OpenAI’s reveal of its Sora video generation tool in February awed the AI community with stunningly realistic and fluid video outputs. However, the carefully curated examples left out critical details about Sora’s current capabilities and limitations in real-world filmmaking scenarios. Those gaps are now being filled by an early production team granted access to create a short film using Sora.

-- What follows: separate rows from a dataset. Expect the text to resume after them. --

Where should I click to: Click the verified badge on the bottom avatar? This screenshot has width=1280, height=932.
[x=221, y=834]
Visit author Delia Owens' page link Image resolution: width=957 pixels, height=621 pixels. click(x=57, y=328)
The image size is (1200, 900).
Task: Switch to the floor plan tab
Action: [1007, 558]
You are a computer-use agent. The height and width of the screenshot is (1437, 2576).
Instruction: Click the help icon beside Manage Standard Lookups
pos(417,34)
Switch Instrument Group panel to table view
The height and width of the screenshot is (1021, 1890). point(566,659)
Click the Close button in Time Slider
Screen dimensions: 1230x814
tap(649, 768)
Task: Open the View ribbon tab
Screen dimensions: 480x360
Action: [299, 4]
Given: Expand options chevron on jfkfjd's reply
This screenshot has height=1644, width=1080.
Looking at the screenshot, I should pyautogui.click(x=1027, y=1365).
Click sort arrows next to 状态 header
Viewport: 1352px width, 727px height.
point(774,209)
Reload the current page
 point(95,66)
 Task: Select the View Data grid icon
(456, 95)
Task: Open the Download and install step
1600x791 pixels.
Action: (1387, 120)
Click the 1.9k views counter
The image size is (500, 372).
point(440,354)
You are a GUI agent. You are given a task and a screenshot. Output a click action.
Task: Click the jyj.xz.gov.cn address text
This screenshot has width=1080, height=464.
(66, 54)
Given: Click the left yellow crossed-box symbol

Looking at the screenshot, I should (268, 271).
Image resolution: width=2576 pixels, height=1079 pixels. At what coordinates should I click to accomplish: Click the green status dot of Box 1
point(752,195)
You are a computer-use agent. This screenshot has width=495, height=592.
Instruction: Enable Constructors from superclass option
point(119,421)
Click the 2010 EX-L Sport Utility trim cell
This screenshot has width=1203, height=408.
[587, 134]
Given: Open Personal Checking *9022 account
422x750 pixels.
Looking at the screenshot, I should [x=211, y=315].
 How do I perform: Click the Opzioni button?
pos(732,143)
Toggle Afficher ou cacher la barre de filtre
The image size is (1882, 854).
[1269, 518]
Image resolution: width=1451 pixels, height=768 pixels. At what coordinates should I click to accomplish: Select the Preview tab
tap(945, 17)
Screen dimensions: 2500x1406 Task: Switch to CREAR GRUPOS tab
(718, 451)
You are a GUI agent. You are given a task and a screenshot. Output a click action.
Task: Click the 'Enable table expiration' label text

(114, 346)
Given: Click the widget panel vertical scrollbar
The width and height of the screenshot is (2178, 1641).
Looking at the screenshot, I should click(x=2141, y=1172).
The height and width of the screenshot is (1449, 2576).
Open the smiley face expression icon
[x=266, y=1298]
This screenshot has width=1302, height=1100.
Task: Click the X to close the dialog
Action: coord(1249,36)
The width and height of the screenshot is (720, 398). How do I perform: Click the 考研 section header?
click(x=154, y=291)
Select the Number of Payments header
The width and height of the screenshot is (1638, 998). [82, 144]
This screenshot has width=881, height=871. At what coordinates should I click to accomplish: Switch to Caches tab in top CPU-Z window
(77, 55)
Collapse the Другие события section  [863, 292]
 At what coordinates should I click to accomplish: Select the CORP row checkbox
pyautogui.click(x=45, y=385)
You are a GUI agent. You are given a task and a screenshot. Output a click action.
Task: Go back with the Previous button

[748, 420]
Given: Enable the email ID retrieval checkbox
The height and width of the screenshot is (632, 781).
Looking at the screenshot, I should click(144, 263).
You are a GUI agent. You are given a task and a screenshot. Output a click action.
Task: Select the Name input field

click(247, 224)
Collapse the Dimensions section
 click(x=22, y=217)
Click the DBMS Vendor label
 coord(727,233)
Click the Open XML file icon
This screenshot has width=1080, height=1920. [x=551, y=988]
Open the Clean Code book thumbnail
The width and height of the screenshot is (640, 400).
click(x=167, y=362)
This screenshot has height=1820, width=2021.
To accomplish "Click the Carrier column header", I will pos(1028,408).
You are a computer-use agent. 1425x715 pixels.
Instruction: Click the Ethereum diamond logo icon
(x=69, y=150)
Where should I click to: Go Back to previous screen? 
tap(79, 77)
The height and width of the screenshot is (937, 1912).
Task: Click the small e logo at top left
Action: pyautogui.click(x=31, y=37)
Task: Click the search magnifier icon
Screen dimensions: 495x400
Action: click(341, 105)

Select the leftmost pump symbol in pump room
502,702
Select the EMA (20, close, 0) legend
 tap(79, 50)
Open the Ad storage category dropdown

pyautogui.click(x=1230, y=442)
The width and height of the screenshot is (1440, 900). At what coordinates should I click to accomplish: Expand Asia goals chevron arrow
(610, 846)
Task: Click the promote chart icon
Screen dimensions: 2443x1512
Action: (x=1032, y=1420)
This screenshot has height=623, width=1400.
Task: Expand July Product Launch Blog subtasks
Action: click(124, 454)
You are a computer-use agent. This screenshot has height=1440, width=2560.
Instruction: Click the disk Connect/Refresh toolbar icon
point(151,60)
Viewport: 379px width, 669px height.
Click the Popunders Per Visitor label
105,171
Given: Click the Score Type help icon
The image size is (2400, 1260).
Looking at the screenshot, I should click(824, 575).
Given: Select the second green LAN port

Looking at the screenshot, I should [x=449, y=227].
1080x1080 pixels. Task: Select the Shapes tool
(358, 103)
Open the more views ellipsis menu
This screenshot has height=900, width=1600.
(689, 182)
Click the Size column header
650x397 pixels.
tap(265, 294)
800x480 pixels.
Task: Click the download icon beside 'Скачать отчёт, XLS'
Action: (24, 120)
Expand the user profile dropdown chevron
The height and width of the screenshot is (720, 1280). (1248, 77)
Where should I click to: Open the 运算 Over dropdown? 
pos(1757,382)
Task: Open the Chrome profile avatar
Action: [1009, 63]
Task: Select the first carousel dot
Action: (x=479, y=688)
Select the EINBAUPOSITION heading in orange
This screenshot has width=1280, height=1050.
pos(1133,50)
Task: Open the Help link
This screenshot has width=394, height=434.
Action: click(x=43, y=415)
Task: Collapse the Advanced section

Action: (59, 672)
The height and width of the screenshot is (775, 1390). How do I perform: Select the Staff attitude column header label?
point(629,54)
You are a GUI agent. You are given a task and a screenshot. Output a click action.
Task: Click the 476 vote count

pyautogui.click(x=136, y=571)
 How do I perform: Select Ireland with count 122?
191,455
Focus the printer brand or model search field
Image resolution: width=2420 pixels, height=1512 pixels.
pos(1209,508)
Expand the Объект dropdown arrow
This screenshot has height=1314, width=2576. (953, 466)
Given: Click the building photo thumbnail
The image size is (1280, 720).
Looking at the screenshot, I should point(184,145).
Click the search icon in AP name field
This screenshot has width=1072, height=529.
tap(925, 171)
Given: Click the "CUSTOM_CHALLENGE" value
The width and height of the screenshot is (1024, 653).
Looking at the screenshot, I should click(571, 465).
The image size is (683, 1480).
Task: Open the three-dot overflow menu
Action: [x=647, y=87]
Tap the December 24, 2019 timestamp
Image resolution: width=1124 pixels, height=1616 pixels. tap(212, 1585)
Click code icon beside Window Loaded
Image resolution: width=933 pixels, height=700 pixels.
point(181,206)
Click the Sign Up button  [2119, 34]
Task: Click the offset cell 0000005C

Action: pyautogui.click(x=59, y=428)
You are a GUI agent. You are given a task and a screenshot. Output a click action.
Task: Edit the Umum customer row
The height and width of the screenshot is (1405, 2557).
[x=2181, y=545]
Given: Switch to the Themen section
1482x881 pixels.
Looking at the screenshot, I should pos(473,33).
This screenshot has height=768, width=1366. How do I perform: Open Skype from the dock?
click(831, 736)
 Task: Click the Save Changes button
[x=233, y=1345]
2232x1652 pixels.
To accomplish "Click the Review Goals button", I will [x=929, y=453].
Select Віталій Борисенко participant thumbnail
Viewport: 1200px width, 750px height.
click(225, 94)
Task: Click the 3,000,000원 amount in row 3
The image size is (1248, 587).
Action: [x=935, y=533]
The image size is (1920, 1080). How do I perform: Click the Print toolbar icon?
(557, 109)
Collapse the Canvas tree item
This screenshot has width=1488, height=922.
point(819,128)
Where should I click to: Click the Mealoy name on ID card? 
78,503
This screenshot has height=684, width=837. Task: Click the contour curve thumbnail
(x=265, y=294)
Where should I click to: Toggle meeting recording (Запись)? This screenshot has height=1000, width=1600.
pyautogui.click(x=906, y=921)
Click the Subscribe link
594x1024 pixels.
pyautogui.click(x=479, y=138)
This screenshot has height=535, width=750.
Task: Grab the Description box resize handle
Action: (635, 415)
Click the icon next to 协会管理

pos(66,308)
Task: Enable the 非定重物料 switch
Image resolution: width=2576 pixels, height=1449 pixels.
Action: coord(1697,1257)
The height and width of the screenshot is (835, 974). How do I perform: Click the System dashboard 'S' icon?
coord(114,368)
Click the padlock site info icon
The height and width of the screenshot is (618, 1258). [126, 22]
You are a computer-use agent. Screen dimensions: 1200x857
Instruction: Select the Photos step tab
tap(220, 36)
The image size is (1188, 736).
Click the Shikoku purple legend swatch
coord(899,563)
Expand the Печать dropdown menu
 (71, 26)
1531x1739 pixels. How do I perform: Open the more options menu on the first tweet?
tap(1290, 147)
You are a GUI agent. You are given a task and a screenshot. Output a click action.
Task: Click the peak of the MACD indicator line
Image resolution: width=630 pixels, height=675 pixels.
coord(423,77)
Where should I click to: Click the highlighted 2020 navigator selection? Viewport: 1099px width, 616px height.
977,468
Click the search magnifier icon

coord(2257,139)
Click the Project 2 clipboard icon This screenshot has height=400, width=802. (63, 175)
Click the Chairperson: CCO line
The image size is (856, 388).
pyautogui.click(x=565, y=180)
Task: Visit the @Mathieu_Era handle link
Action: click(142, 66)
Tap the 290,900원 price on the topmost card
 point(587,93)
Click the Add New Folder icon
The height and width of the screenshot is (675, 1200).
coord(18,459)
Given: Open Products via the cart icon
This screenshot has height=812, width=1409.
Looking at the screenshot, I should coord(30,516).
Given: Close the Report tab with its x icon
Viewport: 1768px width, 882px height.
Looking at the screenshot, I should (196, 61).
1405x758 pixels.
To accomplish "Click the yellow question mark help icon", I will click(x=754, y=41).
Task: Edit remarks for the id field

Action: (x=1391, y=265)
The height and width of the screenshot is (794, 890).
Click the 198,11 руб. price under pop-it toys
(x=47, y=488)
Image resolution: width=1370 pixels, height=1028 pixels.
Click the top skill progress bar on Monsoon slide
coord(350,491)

Toronto-based digital filmmakers Shy Kids provided an inside look at the painstaking process of “actually using Sora” to visual effects outlet fxguide. Their insights reveal that while immensely powerful, Sora still has major hurdles around precise control, consistency, and scaling video generation for narrative storytelling.
Contrary to OpenAI’s polished samples implying an end-to-end generative video workflow, the Shy Kids team had to rely heavily on traditional filmmaking techniques like storyboarding, editing, visual effects, and extensive post-production work. This included manually rotoscoping out unwanted elements that Sora would randomly introduce across different “generations” or video renderings of the same prompts.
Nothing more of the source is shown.